• cN-II structure
• cN-II silencing
• cN-II regulatory sites
• cN-II physiological role
• cN-II interfaces
• cytosolic 5'-nucleotidase II

ABSTRACT

5’-Nucleotidases, which dephosphorylate non-cyclic (deoxy)ribonucleoside monophosphates to nucleosides and orthophosphate, constitute a heterogeneous family of widespread enzymes that vary in subcellular location, tissue-specific expression and substrate specificity.
Seven human 5’-nucleotidases have been isolated, five of which are located in the cytosol (cN-IA, cN-IB, cN-II, cN-II, cdN), one in the mitochondrial matrix (mdN) and one is anchorated to the outer plasma membrane by a glycosyl phosphatidylinositol anchor (eN). By opposing the phosphorylation of nucleosides by kinases, intracellular 5’-nucleotidases take part in substrate cycles thereby regulating the intracellular levels of (deoxy)ribonucleoside pools.
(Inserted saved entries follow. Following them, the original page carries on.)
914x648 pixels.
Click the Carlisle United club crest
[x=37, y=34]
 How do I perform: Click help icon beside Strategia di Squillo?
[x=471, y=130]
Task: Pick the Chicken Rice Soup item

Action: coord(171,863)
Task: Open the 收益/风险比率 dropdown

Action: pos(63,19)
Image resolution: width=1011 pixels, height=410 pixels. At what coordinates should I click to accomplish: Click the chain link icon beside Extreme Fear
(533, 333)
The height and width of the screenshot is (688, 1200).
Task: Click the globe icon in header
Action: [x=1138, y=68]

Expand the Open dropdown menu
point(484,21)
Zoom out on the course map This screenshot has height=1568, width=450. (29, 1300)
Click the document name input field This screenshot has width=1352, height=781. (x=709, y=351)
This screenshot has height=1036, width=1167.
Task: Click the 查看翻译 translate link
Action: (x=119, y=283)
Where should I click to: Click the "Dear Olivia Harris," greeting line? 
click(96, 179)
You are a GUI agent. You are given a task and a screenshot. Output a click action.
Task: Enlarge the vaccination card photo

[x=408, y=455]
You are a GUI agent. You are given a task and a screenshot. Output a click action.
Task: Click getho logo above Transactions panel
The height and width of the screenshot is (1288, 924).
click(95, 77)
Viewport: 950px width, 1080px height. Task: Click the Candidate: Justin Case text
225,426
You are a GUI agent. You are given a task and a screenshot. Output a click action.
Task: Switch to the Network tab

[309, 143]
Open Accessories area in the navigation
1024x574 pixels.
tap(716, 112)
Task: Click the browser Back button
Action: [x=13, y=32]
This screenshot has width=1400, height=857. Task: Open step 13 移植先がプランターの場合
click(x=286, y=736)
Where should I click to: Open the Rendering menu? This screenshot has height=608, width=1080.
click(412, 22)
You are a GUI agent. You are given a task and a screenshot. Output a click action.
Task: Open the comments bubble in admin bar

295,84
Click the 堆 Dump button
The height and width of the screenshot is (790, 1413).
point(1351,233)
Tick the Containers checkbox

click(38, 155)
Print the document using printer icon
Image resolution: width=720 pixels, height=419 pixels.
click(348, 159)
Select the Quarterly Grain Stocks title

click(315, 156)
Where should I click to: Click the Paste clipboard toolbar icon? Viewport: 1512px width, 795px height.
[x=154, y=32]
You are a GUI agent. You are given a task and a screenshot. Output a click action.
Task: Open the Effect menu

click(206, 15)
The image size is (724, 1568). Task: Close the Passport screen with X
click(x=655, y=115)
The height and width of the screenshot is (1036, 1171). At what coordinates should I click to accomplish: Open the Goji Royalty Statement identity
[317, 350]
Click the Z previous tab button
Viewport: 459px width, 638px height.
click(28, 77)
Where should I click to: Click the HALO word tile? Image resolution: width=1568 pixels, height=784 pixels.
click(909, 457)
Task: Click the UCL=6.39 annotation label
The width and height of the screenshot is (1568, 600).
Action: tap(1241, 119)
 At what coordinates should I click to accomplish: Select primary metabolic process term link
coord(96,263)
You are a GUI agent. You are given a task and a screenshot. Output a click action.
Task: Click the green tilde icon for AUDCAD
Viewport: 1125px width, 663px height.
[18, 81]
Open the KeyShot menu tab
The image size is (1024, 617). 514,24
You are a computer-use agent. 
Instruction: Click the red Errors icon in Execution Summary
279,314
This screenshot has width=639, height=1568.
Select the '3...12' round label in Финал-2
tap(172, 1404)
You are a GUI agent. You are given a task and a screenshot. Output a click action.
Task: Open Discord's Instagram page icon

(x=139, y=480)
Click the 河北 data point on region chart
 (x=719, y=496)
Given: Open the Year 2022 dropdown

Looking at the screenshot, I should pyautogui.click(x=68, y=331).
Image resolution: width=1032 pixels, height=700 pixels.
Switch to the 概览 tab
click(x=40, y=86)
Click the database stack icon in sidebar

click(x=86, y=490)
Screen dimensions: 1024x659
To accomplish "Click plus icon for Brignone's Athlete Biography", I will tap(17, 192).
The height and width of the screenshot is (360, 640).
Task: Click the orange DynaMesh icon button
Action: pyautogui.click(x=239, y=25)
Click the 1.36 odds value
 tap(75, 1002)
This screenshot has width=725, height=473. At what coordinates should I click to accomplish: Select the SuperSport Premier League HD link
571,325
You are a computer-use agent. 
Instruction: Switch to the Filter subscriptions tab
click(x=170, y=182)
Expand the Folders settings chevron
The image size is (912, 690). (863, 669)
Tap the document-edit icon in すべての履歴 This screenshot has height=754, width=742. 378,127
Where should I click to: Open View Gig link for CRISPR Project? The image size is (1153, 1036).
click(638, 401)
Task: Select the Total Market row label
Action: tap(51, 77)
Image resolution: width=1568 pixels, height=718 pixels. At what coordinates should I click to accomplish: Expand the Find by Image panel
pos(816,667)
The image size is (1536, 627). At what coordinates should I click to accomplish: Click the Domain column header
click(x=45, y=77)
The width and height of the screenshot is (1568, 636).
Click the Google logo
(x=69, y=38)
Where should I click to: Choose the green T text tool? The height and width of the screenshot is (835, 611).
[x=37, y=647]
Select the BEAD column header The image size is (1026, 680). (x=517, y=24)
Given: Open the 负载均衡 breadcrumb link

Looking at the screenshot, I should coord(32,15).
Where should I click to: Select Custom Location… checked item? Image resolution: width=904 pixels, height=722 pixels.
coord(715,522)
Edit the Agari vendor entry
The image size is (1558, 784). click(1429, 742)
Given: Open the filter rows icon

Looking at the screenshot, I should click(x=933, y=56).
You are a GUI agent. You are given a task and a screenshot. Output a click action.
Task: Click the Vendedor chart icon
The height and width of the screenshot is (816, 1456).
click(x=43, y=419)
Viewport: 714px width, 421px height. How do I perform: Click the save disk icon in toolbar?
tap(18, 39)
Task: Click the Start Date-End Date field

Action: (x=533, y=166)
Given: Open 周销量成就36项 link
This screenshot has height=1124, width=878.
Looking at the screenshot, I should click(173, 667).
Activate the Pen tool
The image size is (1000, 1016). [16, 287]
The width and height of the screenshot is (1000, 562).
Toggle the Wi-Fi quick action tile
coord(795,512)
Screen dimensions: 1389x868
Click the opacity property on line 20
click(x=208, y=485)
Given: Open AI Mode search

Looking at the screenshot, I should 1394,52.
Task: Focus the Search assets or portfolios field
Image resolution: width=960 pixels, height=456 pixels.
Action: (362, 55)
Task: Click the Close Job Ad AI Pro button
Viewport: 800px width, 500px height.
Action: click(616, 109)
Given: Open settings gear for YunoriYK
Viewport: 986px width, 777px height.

The focus of this research project is the cytosolic 5’-nucleotidase II (cN-II), a widespread enzyme with a remarkable sequence conservation through evolution. The Mg2+-dependent cN-II is a bifunctional enzyme, since it can transfer the orthophosphate from a nucleoside monophosphate (preferentially (d)IMP and (d)GMP) not only to water, but also to the 5’ position of a nucleoside acceptor, usually (d)inosine, by a ping-pong reaction mechanism; this is due to the formation of a pentacovalent phosphoester enzyme intermediate, a feature of all members of the HAD superfamily cN-II belongs to. CN-II is submitted to an intricate allosteric regulation, being activated by several phosphorylated compounds (Ap4A, dATP, ATP, ADP, 2,3-BPG) and inhibited by inorganic phosphate; moreover adenylate energy charge is able to affect its activity. In particular, at physiological values of adenylate energy charge, pH and Pi, if a suitable nucleoside acceptor is available, cN-II behaves mainly as a phosphotransferase. Nevertheless, it is unknown whether the transfer of orthophosphate normally occurs in vivo, as Km values for nucleoside substrates are quite high. In vivo, in fact, hydrolysis seems to be cN-II major activity.
CN-II has always been described as a homotetramer of 60 kDa subunits: the crystallized structure of cN-II highlighted the residues responsible for the interaction of two single subunits at interface A and those which hold the two dimers together at interface B. Besides, also the presence of two putative effector sites has been hypothesized. Moreover, it has been proposed by other authors that the effectors influence cN-II oligomerization state: the activators would promote subunit aggregation, while Pi woud act in the opposite way.
Clinical interest in this enzyme increases enormously in these last years, as it seems that cN-II is involved in anticancer and antiviral prodrug metabolism: in fact, not only it could be responsible for resistance to nucleoside analogues with its catabolic function, but it could also be able to activate them by its phosphotransferase activity. Besides mRNA level of cN-II probably has a prognostic value in adult acute myeloid leukemia.
In the light of this, any findings concerning how cN-II activity is regulated and its physiological role will offer new possible therapeutical approaches. Therefore, we designed this research project combining two experimental branches: one focused on the regulatory features of cN-II, seeking to ascertain if the effectors are able to affect cN-II subunit association and enzymatic activity; the other, instead, directed towards the clarification of the role of cN-II in purine metabolism.
In this way, the results obtained would help to improve existing therapeutic treatments leading to the design of personalized chemotherapy; moreover, the cellular systems we built could be very important for the determination not only of the role of cN-II in purine metabolism but also of the relationship between its altered activity and neurological and/or neoplastic pathologies.